The impact of large language models in science (www.nature.com)

Nature Computational Science’s new Focus issue maps how large language models (LLMs) are rapidly reshaping scientific research—offering new workflows, modeling paradigms and cross-disciplinary tools—while flagging systematic risks around bias, reproducibility, equity and environmental cost. The collection spans perspectives and studies showing LLMs as research partners in chemistry, social science, linguistics, healthcare and the humanities; empirical tests of LLM cognition and replication (73–81% replication of psychological experiments but amplified effect sizes); and warnings about over‑reliance on AI code assistants that can introduce undetected errors into largely untested research software. The issue stresses ethical challenges (e.g., safety filters disproportionately removing LGBTQ+ content), fairness in clinical use, and the urgent need for standards and validation for scientific inference.

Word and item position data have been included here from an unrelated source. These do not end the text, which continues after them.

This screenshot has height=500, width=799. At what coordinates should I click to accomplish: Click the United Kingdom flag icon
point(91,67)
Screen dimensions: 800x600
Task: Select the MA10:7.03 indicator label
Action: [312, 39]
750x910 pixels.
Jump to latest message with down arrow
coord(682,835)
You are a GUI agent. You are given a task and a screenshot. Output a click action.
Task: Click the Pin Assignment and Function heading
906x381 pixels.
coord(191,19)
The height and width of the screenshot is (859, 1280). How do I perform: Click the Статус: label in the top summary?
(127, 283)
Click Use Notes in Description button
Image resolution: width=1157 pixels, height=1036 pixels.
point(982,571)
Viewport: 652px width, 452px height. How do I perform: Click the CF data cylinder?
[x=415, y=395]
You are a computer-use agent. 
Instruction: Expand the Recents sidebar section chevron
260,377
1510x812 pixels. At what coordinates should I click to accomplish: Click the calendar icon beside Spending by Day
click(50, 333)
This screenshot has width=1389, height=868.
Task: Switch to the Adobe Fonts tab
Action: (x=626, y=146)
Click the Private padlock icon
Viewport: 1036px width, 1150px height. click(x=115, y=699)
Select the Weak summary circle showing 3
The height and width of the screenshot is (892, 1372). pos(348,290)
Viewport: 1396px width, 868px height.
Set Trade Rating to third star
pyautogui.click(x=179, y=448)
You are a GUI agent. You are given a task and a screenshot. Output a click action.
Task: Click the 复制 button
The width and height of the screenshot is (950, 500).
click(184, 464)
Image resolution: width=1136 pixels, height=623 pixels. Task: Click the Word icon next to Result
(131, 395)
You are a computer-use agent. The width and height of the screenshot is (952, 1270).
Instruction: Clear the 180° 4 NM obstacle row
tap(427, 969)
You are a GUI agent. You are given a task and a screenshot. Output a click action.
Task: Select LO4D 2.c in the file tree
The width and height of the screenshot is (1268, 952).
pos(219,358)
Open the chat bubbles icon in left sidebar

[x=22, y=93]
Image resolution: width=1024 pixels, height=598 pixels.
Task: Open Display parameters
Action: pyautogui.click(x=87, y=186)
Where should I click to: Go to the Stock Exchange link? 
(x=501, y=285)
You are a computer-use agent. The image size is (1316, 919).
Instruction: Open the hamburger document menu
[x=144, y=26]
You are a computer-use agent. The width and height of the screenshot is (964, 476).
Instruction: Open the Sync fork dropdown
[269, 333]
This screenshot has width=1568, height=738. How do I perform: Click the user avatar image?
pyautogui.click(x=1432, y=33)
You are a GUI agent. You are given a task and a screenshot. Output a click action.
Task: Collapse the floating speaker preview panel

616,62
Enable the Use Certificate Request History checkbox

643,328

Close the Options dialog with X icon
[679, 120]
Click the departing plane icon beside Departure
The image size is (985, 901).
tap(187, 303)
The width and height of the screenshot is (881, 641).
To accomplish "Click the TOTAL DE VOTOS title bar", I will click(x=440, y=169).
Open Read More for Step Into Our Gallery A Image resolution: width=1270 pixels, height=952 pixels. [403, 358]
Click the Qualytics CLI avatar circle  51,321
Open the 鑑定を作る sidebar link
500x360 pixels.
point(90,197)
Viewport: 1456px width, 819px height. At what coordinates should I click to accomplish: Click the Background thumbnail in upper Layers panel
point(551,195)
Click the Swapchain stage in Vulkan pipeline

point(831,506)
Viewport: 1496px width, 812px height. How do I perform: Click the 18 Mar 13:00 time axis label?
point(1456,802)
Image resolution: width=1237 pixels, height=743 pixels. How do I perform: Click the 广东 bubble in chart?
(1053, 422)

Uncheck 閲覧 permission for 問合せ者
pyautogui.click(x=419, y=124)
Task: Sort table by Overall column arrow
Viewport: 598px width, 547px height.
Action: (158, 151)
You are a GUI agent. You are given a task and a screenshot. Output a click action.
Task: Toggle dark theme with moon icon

Several technical advances and implications stand out: tool‑orchestrating agents (SciToolAgent) using knowledge graphs to automate workflows; physics‑based pretraining to align LLMs for polymer property prediction; transformer embeddings for rich life‑trajectory prediction; and multimodal models for single‑cell genotype–phenotype mapping. Hardware and efficiency innovations offer practical scaling paths—neuromorphic engineering is argued to bridge ML and low‑power hardware, while in‑memory gain‑cell accelerators trained a 1.5B‑parameter model with up to 70,000× energy reduction and 100× speedup versus GPUs. The issue also highlights sustainability (GAI‑driven e‑waste), domain‑specific language models for proteins and antibodies, and pandemic forecasting models, underscoring both transformative potential and the need for robust, equitable, and energy‑aware practices.